> _Supplied data_:
::::::::

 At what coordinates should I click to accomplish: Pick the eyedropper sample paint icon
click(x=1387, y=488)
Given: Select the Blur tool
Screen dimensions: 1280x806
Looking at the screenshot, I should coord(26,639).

::::::::

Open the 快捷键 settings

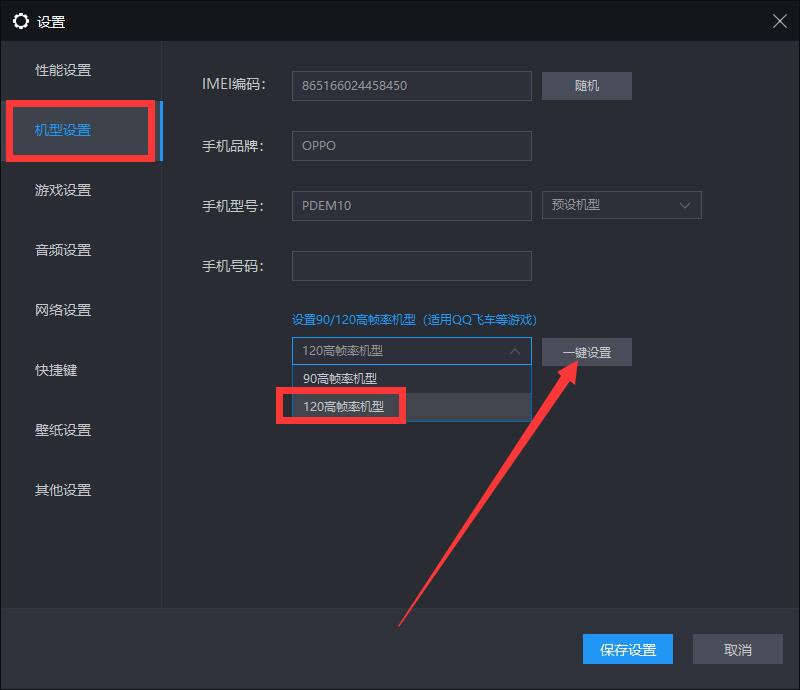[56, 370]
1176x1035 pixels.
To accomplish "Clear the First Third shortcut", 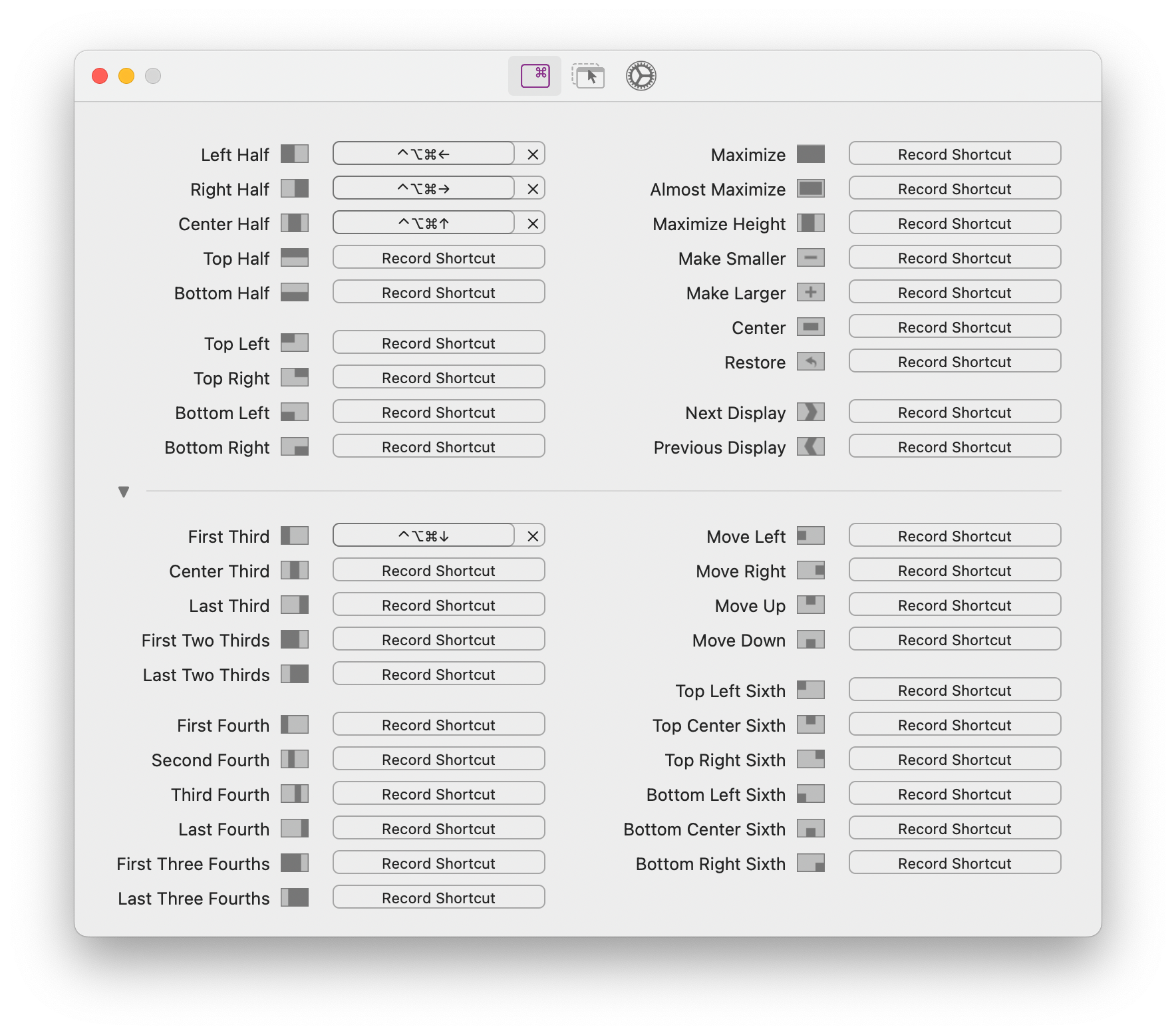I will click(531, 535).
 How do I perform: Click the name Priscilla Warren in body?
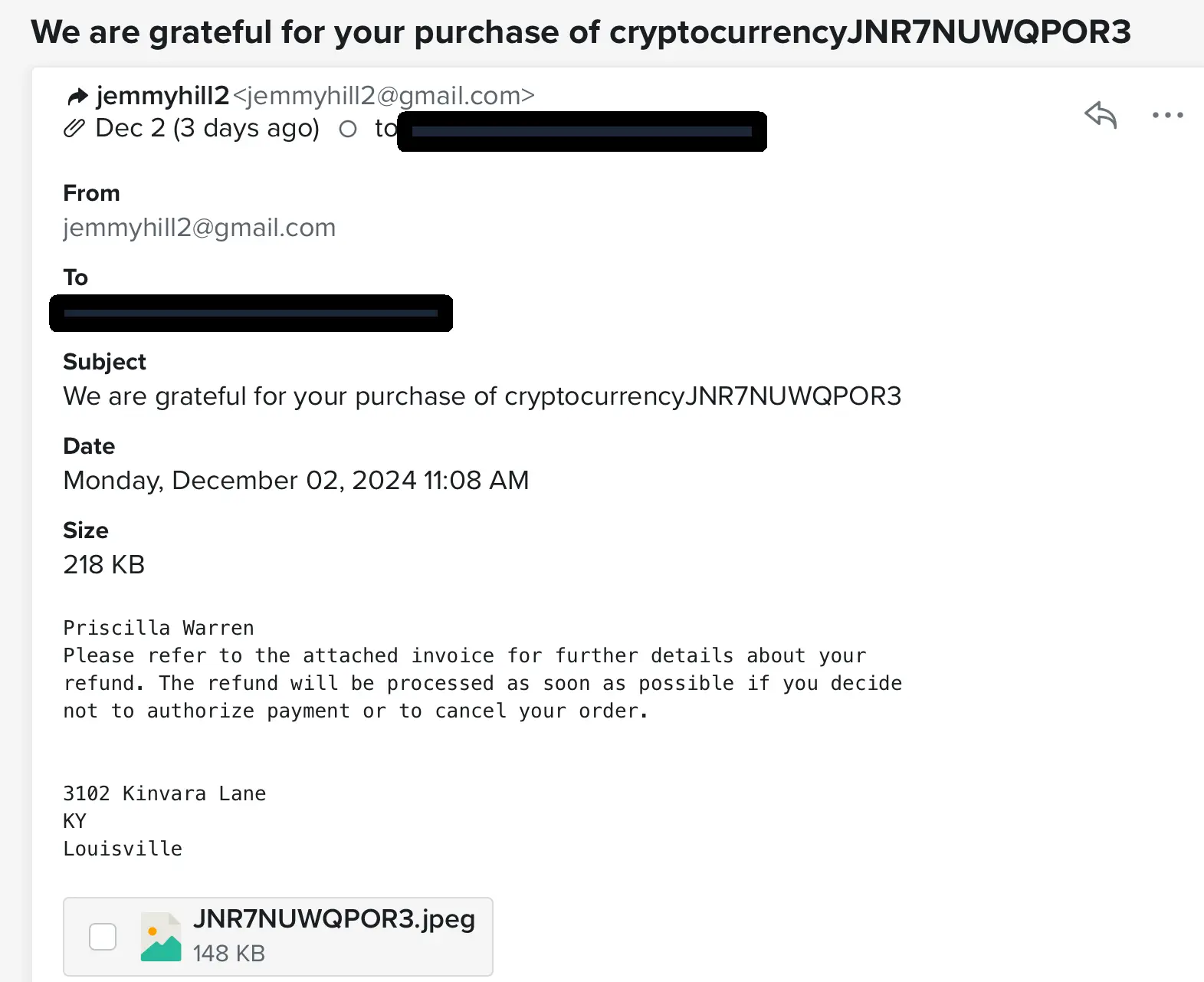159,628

::::::::

> _What needs to be done_: Rewrite the listing from the line with "At what coordinates" to the line with "Looking at the", putting "Brush tool" in place of "Blur tool" and leaving everything else as it is.

> _The answer_:
 At what coordinates should I click to accomplish: Pick the eyedropper sample paint icon
click(x=1387, y=488)
Given: Select the Brush tool
Screen dimensions: 1280x806
Looking at the screenshot, I should coord(26,639).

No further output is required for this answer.